▶ [What to work on]:
When you reach the line containing "Open the Kifisia team page link" in the entries below, begin reproducing lines exactly, and stop once the line containing "The width and" is done.

▶ [Material for this exercise]:
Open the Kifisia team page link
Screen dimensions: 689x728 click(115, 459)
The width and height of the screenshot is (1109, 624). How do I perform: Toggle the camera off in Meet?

---

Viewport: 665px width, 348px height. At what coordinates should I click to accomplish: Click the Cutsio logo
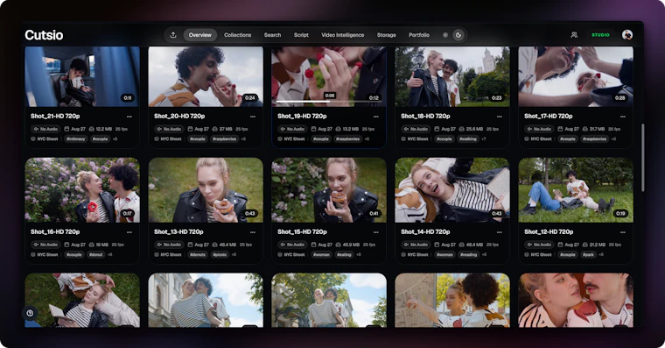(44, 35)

* * *

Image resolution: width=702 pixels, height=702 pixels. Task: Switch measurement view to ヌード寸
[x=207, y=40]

▶ [Exercise output]:
Open the Kifisia team page link
Screen dimensions: 689x728 click(115, 459)
The width and height of the screenshot is (1109, 624). How do I perform: Toggle the camera off in Meet?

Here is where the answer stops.